Filter the records below and copy each line that contains the string "agent".

==================================================

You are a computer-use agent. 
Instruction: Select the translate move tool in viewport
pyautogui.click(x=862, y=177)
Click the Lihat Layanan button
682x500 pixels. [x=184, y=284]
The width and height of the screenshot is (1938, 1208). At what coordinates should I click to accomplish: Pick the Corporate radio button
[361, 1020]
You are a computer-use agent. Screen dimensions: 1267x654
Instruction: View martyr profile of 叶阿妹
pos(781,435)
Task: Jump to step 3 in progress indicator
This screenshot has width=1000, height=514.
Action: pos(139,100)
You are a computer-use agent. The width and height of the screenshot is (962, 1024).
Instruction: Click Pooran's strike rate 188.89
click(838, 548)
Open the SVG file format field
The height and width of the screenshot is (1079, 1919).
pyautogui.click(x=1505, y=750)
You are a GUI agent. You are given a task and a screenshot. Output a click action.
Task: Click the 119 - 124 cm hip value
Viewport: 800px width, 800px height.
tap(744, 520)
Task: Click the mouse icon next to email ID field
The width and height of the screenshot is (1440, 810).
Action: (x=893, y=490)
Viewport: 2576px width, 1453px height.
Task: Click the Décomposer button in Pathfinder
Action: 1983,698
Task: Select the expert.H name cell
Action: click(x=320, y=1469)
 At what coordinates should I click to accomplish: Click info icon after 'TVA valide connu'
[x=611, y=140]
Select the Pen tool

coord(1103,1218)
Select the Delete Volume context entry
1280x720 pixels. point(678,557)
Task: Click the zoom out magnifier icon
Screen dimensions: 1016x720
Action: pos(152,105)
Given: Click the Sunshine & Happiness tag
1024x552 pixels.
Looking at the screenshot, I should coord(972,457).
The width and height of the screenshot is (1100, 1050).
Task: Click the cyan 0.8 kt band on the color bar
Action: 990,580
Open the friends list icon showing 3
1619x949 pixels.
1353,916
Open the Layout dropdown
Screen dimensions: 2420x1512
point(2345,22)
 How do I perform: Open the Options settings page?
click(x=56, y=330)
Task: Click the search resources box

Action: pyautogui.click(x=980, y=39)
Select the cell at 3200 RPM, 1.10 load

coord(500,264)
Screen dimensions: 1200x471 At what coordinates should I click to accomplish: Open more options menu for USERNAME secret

==================================================

■ The output:
You are a computer-use agent. 
You are a computer-use agent. Screen dimensions: 1267x654
You are a computer-use agent. The width and height of the screenshot is (962, 1024).
You are a GUI agent. You are given a task and a screenshot. Output a click action.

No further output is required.